The art of ceramics has been underestimated for too long

The use of “Ceramics” rather than “Ceramics” in the title of this book indicates Paul Greenhalgh’s passionate belief that “ceramics is a thing in itself: a multi-headed yet singular entity, with a continuous intellectual discourse which he calls “the ceramic continuum”. He feels that it has been “actively denied its place as an artistic practice” and that “its exclusion from the canon of art history is directly linked to money, class and race”.

The book is a stupendous attempt to right that wrong. The ceramic, says Greenhalgh, has been seen as “too cheap” (although the sale of the Qianlong Vase in 2010 for £43 million may change that), is “available to vulgarity” and “its formation is linked to foreign cultures that undermine nationalist ideology.” While art historians are undoubtedly a dubious group, the accusation of nationalism seems curious, given that art history as a that discipline was itself brought into this country from abroad.

Although the author recognizes that ceramics is “deeply eclectic and plays with other arts”, the objective of this new history is to justify its singular place in civilization alongside painting, sculpture and art. architecture. He takes us from ancient Greece to the wildest shores of conceptual art, post-modernism and Californian funk; from the unmistakable elegance of Greek black-and-red-figure vases to a group of 20th-century Amsterdam potters who dipped their heads in a bucket of slip and sat together while it dried.

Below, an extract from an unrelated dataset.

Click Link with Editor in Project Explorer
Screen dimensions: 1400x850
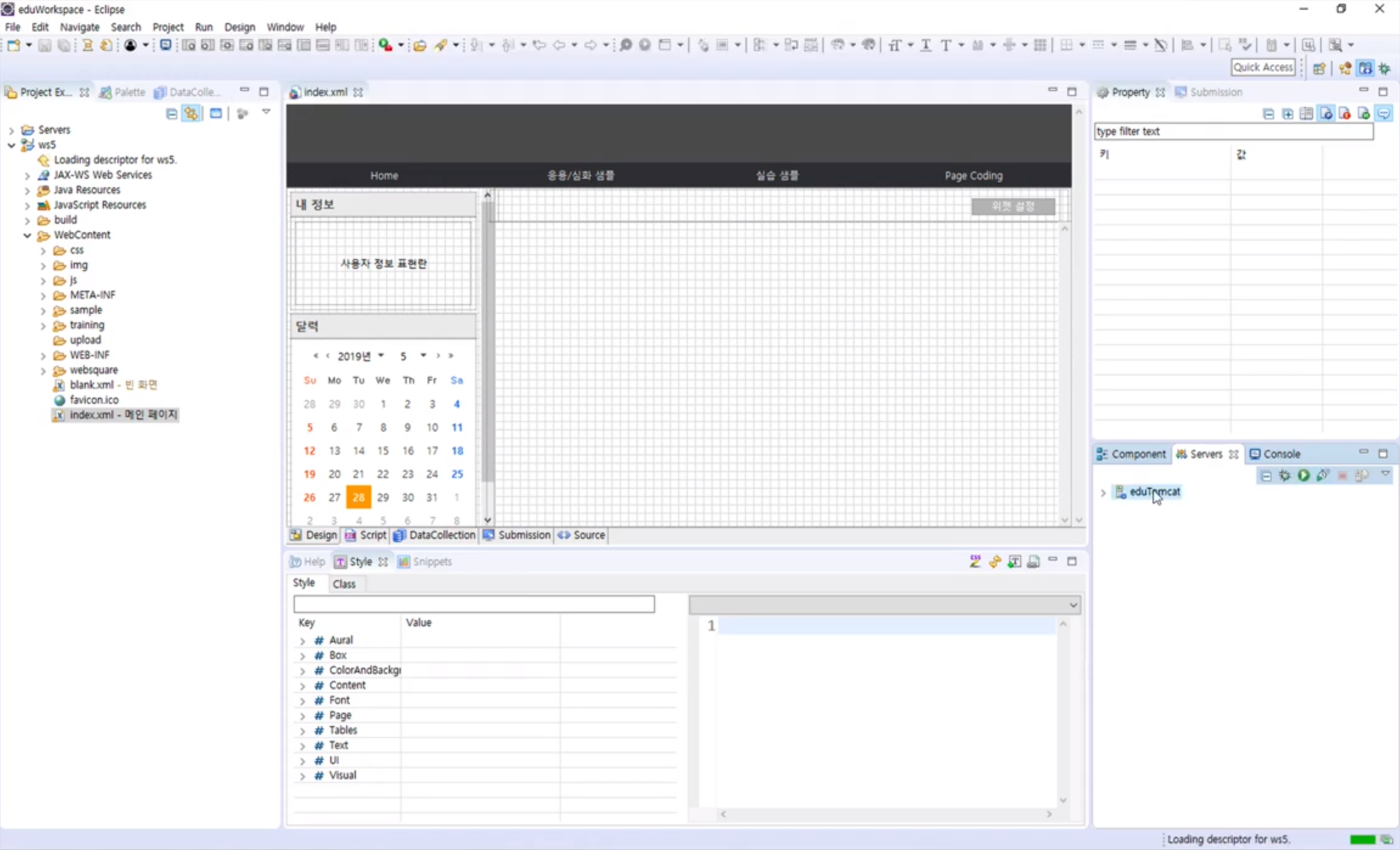pos(192,114)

Greenhalgh identifies three types of objects — vase, tile and figurine — which have been used since prehistoric times and remain so, in one way or another, up to the present day. Four transformational influences in “the enormous ocean of objects that is Western ceramics” provide the book’s underlying structure. They are: classical antiquity, for its founding role in European civilisation; the Islamic world, whose development of tin glaze to provide a white ground in emulation of Chinese white clay “changed everything” by making brilliant color possible, and led to the magnificence of the Italian Renaissance and Hispano-Moorish pottery; China, which discovered and exported porcelain — a material “that emotionally traumatized the world”; and finally the Modern (‘a sense of the Modern in the way ceramics were made and consumed’), the beginnings of which he traces back to the end of the 17th century.

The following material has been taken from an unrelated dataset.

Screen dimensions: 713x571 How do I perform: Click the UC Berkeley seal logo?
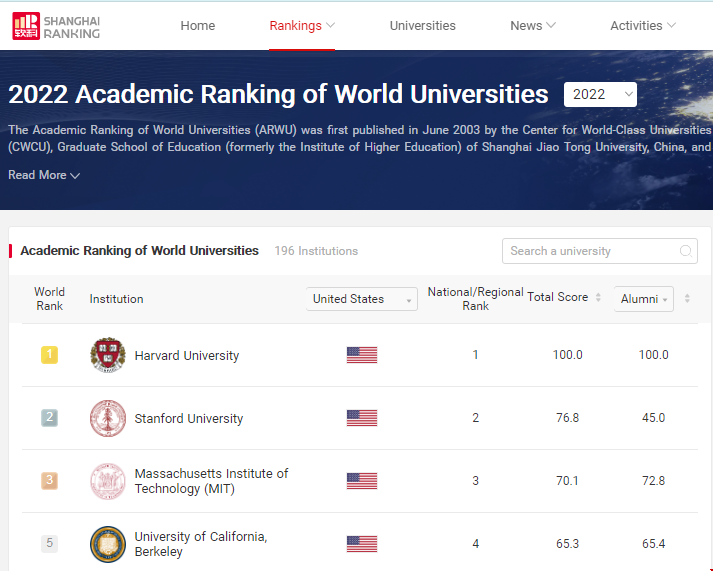click(108, 544)
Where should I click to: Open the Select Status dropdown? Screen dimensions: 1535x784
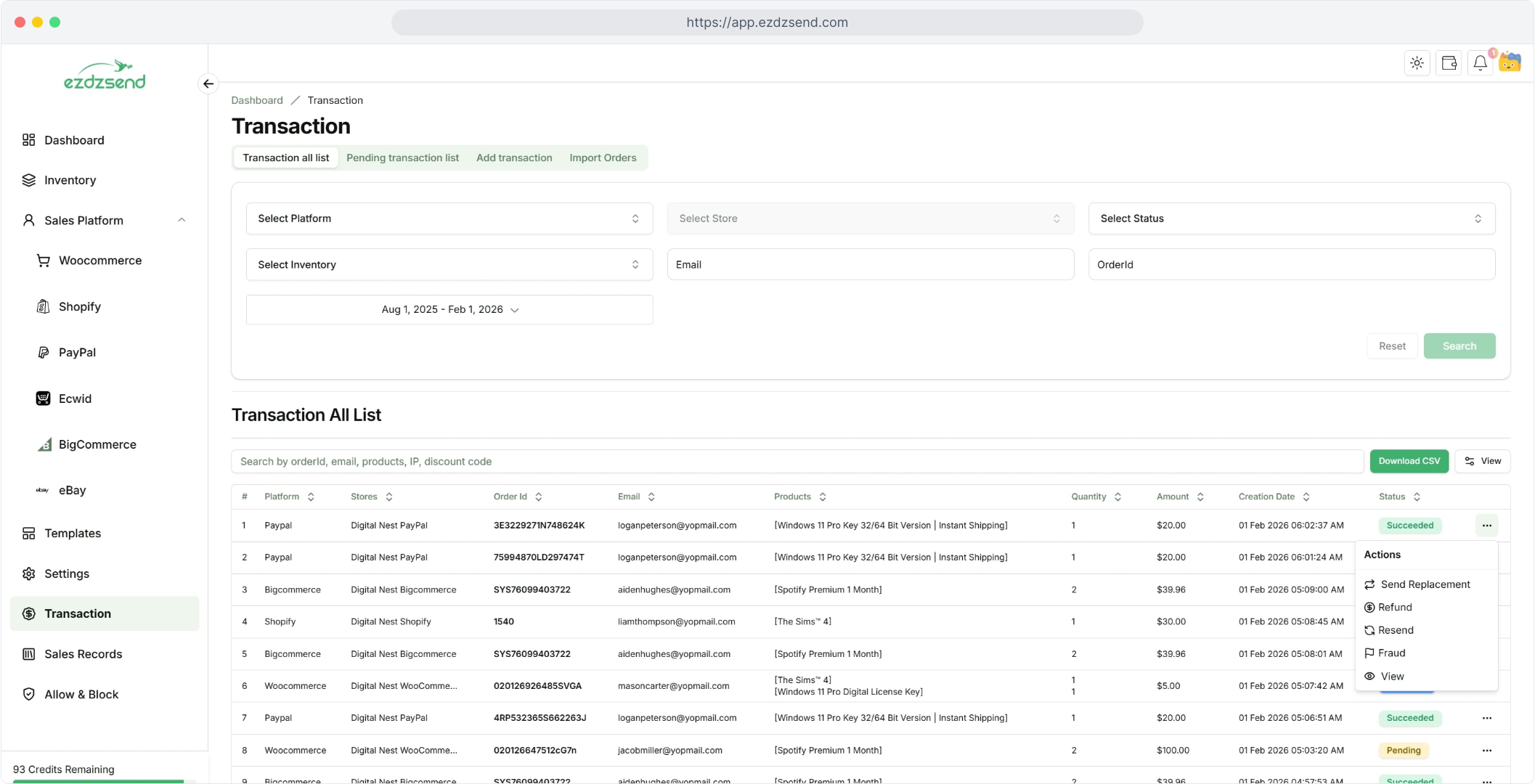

Greenhalgh describes the fluctuating status of pots and potters throughout history in relation to the technical development of ceramics as an industry and the emergence of the artist potter. Ceramics has been written about almost since the Bronze Age, apparently, but has not consistently been accorded great cultural status. Although pots are ‘the portable manifestation of Greek civilisation’, for example, it is not true that the Greeks valued pottery as art (they had no word for ‘art’) and 19th-century attempts to identify individual Greek potters by style are dismissed as “anachronistic wishful thinking”.

A hierarchy of art emerged with the growth of art schools and museums in the 19th century. Greenhalgh records the various attempts since then to elevate ceramics to the status of art, the rise of art pottery which has been countered by claims of “function” as its primary concern. Greenhalgh regards William Morris’ utopian dreams of a “vernacular” as “sentimental” (although he endorses Chardin’s “unaffected proletarian vision”).

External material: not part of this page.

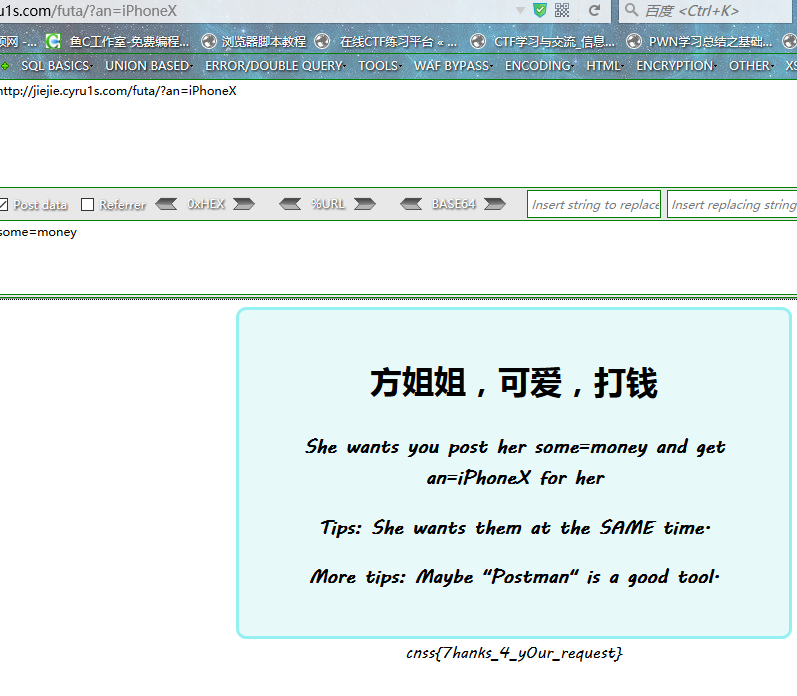Click the reload page icon

pyautogui.click(x=594, y=10)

The author’s overriding argument for the importance of ceramics is that it has been “more linked to communication and storytelling than virtually any art outside of literature and theater”. He insists on the almost uninterrupted narrative function of the pots, of which “purpose was communication,” and traces it convincingly from ancient Greece to Staffordshire figurines and the present day. His idea of ​​the ceramic continuum is justified by this indestructible narrative thread and by the survival of ancient techniques alongside modern technology. Jingdezhen in China (the subject of an 1878 poem by Longfellow) is still going strong after 800 years, and distinguished contemporary potters from around the world travel there to work.

Greenhalgh is Director of the Sainsbury Center at the University of East Anglia and Professor of Art History and Museum Strategy at UEA. He was Assistant Custodian of Ceramics and Glass at the V&A and held positions in Canada and America. While acknowledging that ceramics are responsible for “some of the ugliest objects ever made”, his vast knowledge comes with an uninhibited passion for pots (“the first instinct with a good shiny red Roman pot is to… lick everywhere”). and a fierce antagonism towards the promoters of “class distinctions which erect an arrogant barrier between craftsmen and artists”. His book is full of surprises, provocative, piquant, sometimes humorous – and amazing value for £30.